A toddler has died of measles in the German capital, health authorities said Monday, amid the country's worst outbreak in years and an intense debate about steps to boost vaccinations similar to that playing out in the United States.
The 18-month-old boy died on Feb. 18, a Berlin health department official told Agence France-Presse. He is the first known fatality among more than 570 recorded measles cases since October in the capital alone.
The resurgence of the preventable disease in Germany, as well as in parts of the U.S., coincides with a movement among some parents to refuse to vaccinate their children.
Health Minister Hermann Groehe over the weekend said that "the irrational fear-mongering of some vaccination foes is irresponsible."
"Those who refuse to vaccinate their children endanger not only them but others, threatening serious health problems," Groehe said.
German national health officials said Monday there were no current plans to make measles vaccinations mandatory.
But they said the government would ensure that parents receive advice on the need for immunizations when children start early child care. Vaccination certificates would also be checked during regular doctors visits, a health ministry spokeswoman said.
"If that doesn't help, other steps will have to be considered," she added.
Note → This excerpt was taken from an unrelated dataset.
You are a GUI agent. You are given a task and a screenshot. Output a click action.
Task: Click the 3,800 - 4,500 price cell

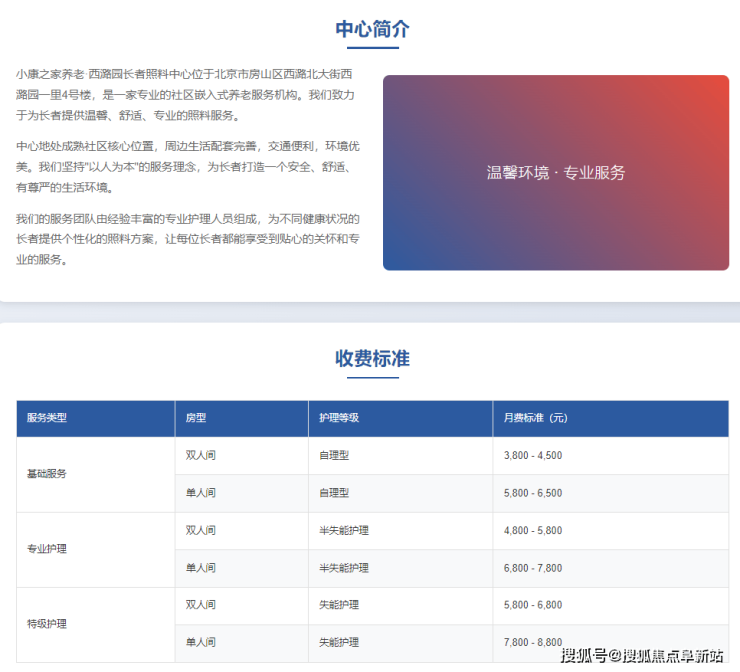(x=532, y=455)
The Robert Koch Institute, Germany's center for disease control and prevention, said the Berlin wave of infections had "initially affected primarily asylum seekers, mostly from Bosnia and Herzegovina and Serbia."
"But now cases of the disease are occurring primarily amid the general population of Berlin," it said in a statement.
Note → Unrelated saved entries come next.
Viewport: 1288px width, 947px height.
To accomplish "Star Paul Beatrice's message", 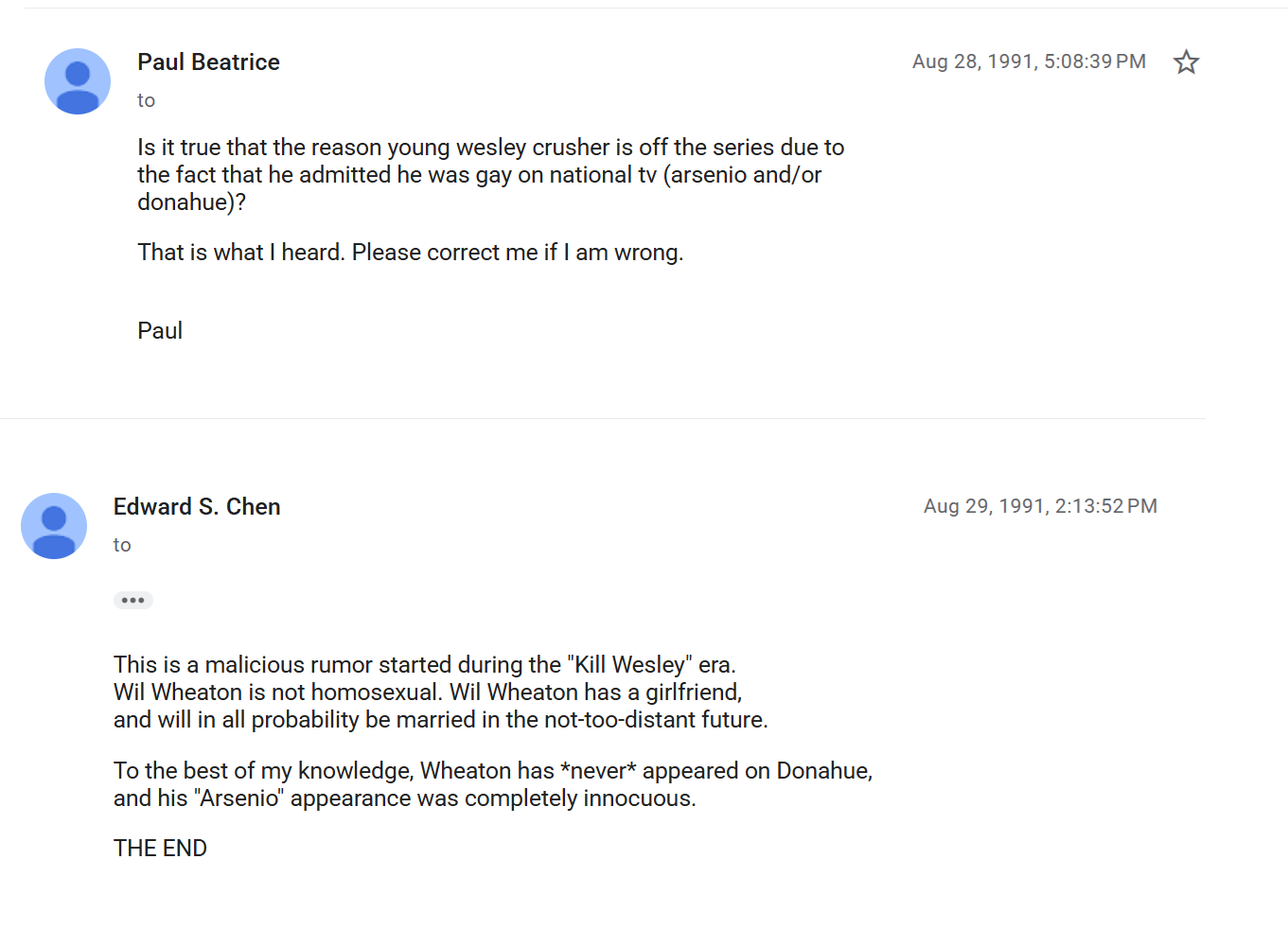I will (1186, 62).
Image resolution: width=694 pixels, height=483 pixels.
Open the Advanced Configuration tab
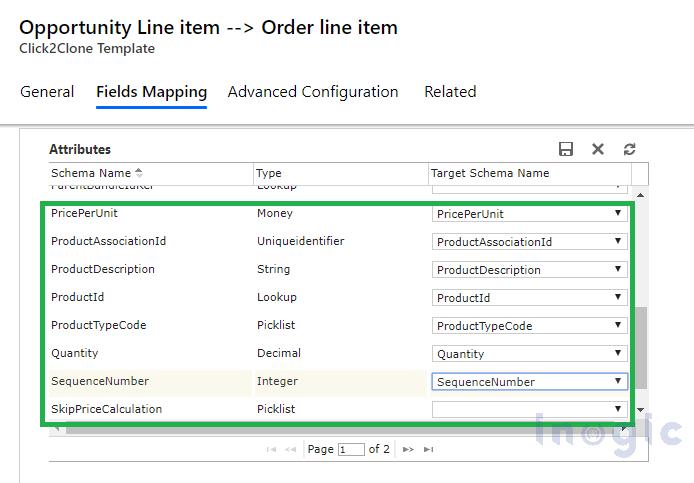click(313, 92)
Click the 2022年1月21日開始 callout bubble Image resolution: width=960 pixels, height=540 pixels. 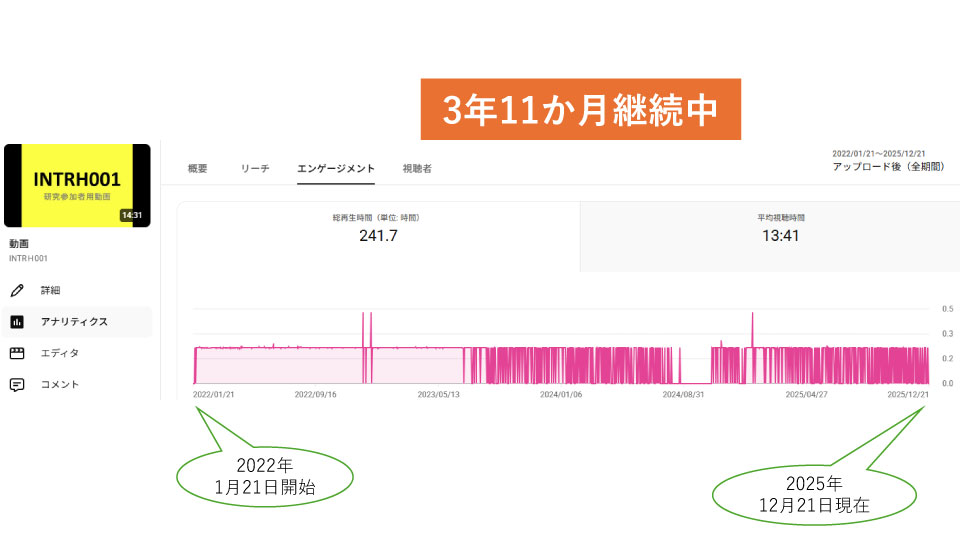point(265,475)
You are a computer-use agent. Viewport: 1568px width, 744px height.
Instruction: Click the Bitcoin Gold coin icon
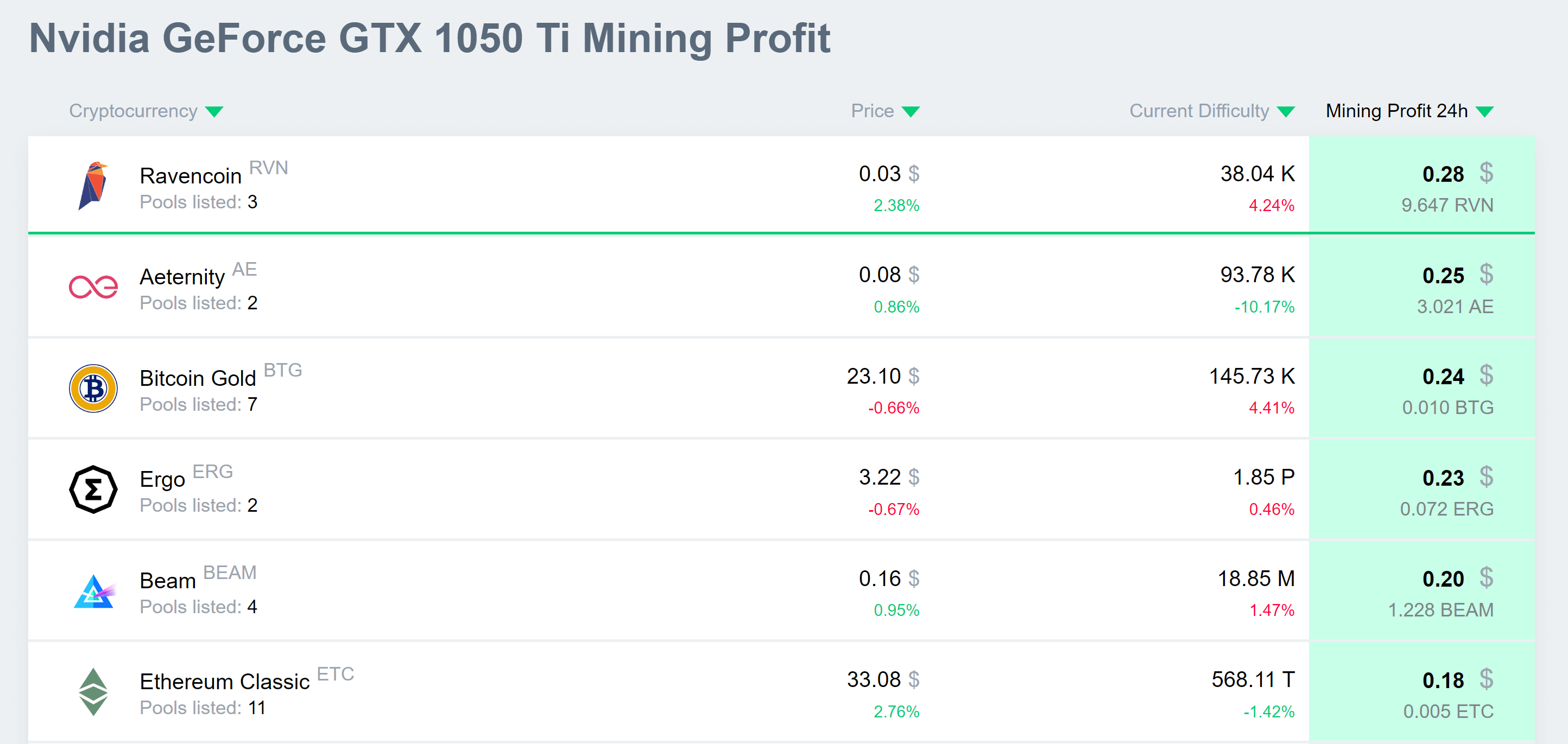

Measles causes fever and rash, and in severe cases can lead to pneumonia or brain swelling, sometimes fatal. The disease is highly contagious because it is transmitted through the air.
Many people who do not vaccinate their children say they fear a triple vaccine for measles, mumps and rubella is responsible for increasing cases of autism — a theory disproven by various studies. The controversy dates back to the publication of a now-debunked article that was published in the Lancet medical journal in 1998.
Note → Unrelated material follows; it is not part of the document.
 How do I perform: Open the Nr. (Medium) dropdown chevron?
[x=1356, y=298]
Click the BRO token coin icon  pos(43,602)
Some parents also refuse vaccination on religious or political grounds.
Berlin health ministry chief Mario Czaja said the infant's death confirmed that measles is a serious disease. "There are many foes of immunization who dismiss measles as a childhood disease," he was quoted as saying by national news agency DPA.
Czaja urged adults to check whether they had received a measles vaccine, saying the immunization rate amid children in Berlin stood at 95 percent.
At least one high school in Berlin was closed Monday following a reported case of measles. Students and staff have been asked to bring proof when the school reopens Tuesday that they had been vaccinated against the disease.